Russell’s Carbon Tax equivalent to 4.5% rise in company tax
Russell’s Carbon Tax equivalent to 4.5% increase in company tax
ACT Leader Jamie Whyte
Last week, the Greens announced a plan to replace the emissions trading scheme (ETS) with a greenhouse gas tax.
Industrial firms that emit greenhouse gases will have to pay $25 per tonne. Farmers will have to pay $12.50 per tonne. This is a BIG new tax, the equivalent to lifting the corporate tax rate from today’s 28% to 32.5%.
The tax will, of course, be harmful to the owners, employees and customers of businesses that emit greenhouse gases.
But the policy is even worse than that. It will also defeat its own purpose.

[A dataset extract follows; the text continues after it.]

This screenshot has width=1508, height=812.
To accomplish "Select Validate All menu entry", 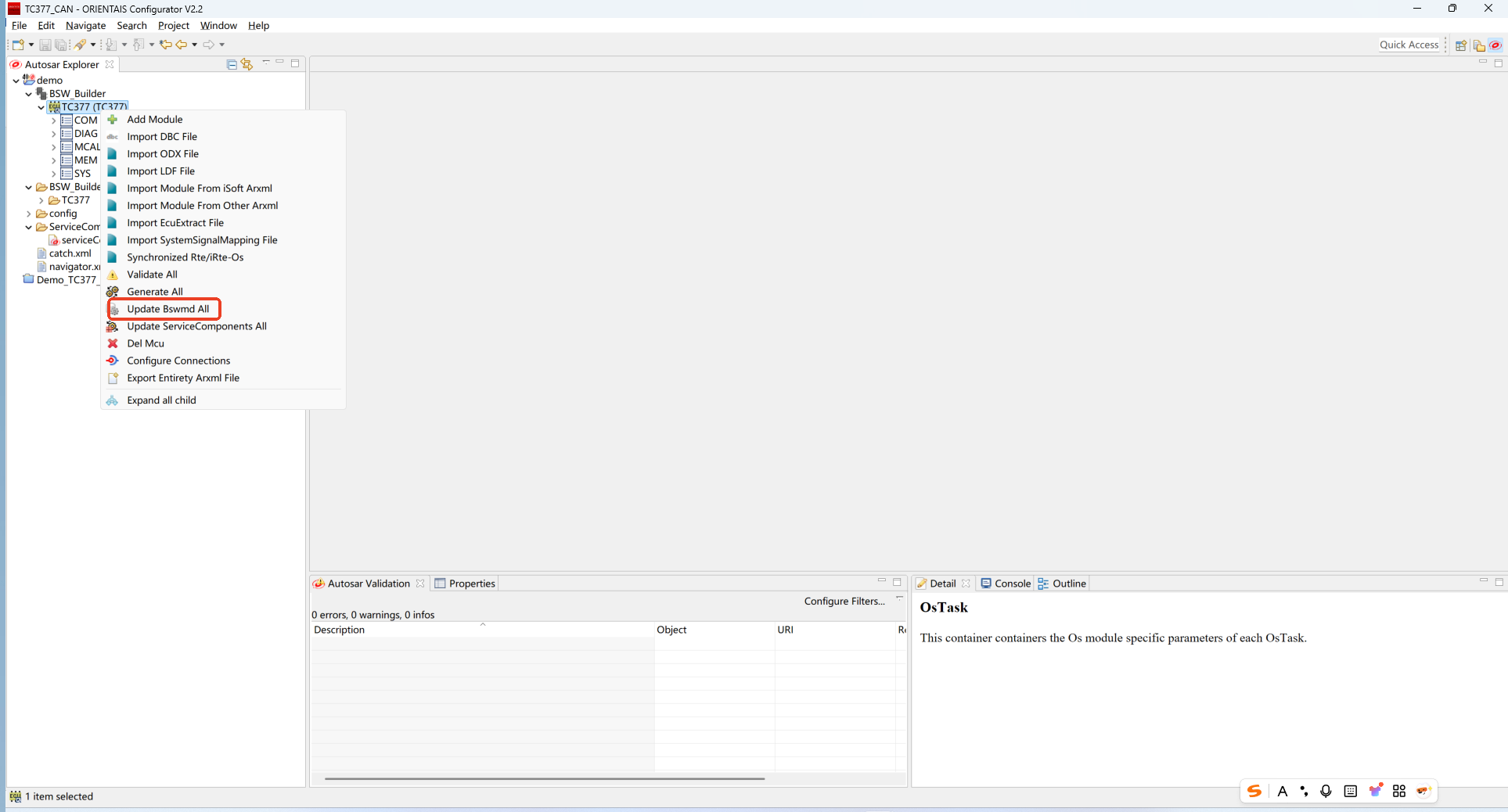I will tap(152, 275).
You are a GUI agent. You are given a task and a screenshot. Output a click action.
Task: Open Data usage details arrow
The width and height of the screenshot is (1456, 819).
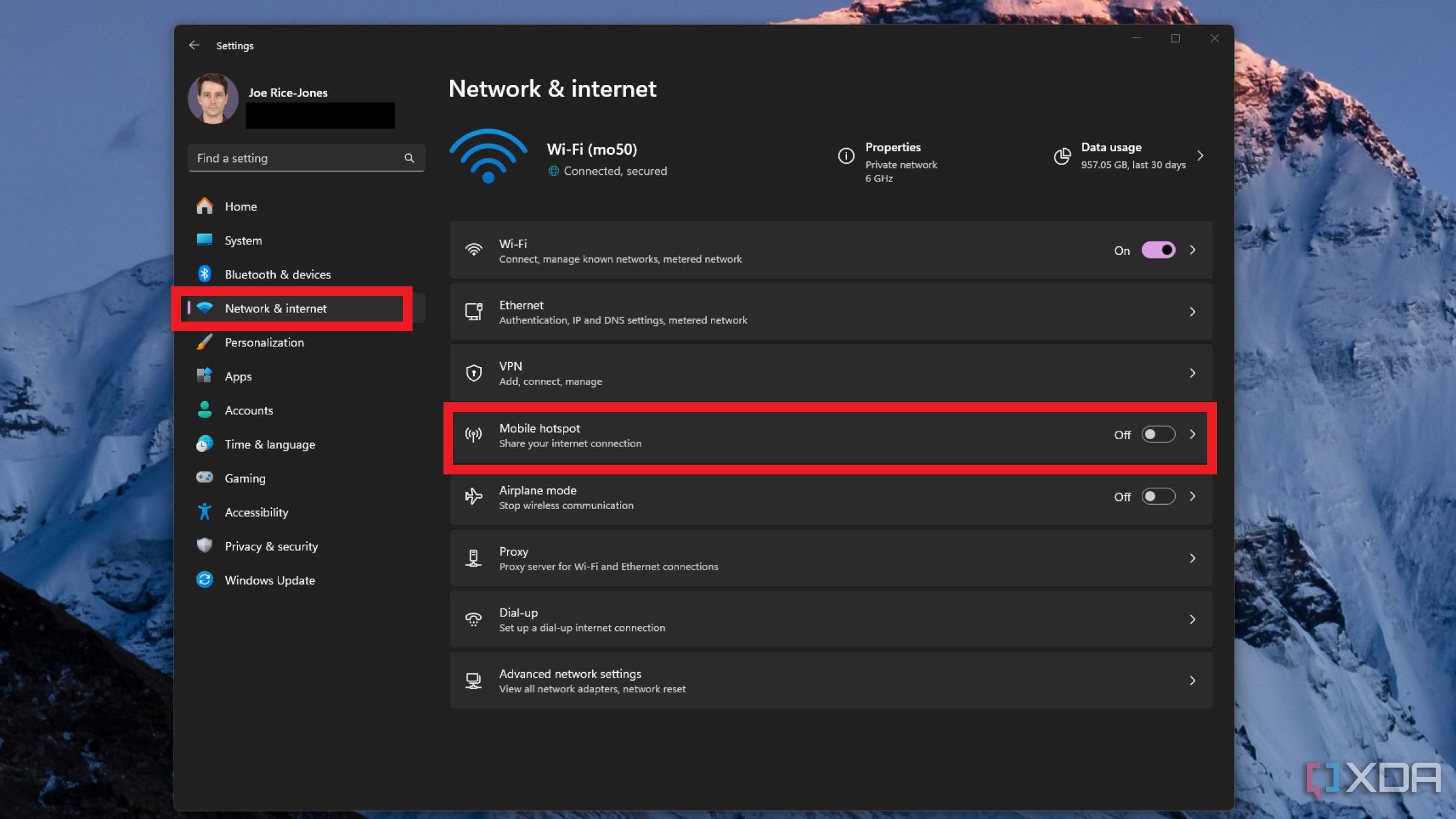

The Greens claim that this tax will reduce the amount of greenhouse gas emitted and thereby reduce the chance of the climate warming. In fact, their policy will increase global greenhouse gas emissions.
They have again made the mistake of ignoring what other governments are doing.
Suppose that to produce a kilo of milk (dairy fat) farmers in country A emit more greenhouse gas than farmers in country B do. If the governments of both countries impose an equal greenhouse tax, then producing milk in country A will become more expensive than in country B, and profits will be lower. The production of milk will migrate from A to B and less greenhouse gas will be emitted globally. The desired result.
But now suppose that only country B, where emissions are lower, imposes the tax. Now production costs are higher in country B, and production will migrate to country A. This will increase the global greenhouse gas emissions caused by milk production. This is the effect of The Greens’ policy.
New Zealand milk production releases less greenhouse gas than American and European production because our benign climate means production here consumes less fossil fuel, even accounting for exportation.
But the governments of the US and EU do not tax their farmers for emitting greenhouse gases. The Greens’ policy will therefore divert dairy production from low-emitting Kiwi dairy farmers to high-emitting European dairy farmers.
Such a policy bungle would be funny if only the Greens did not have a material chance of being an influential part of the next New Zealand government.
Actions to reduce CO2 emissions in other countries will be limited to modest unilateral reductions of a largely token character. The Green Party should stop saying that the transition to a carbon neutral economy will be easy and painless.
The equivalent of a 4.5 percent rise in the company tax is a major burden on the economy, wages and jobs.
The chances of India, China and the rest of the Third World agreeing to forego or even slow their economic development to fight global warming is zero. Unilateral reductions in CO2 emissions by New Zealand simply make us poorer and less able to cope with the uncertainties of the future. Becoming richer and adapting to change is the only game in town for both the developed and the developing worlds.
As the economist David Friedman noted this year, preventing global warming is an international public good, which will therefore be greatly under-supplied. Adaptation to climate change is a private good that will be supplied at the optimal level by the market like any other privately produced good. Adaptation reduces the negative aspects of any global warming without stopping any of its positive effects, such as increased agricultural productivity.
Unless most other countries contribute in reducing carbon emissions, New Zealand’s efforts make no difference to the extent of global warming. The Greens want to make us poorer and deprive us of resources we could use to adapt to any warming that might happen.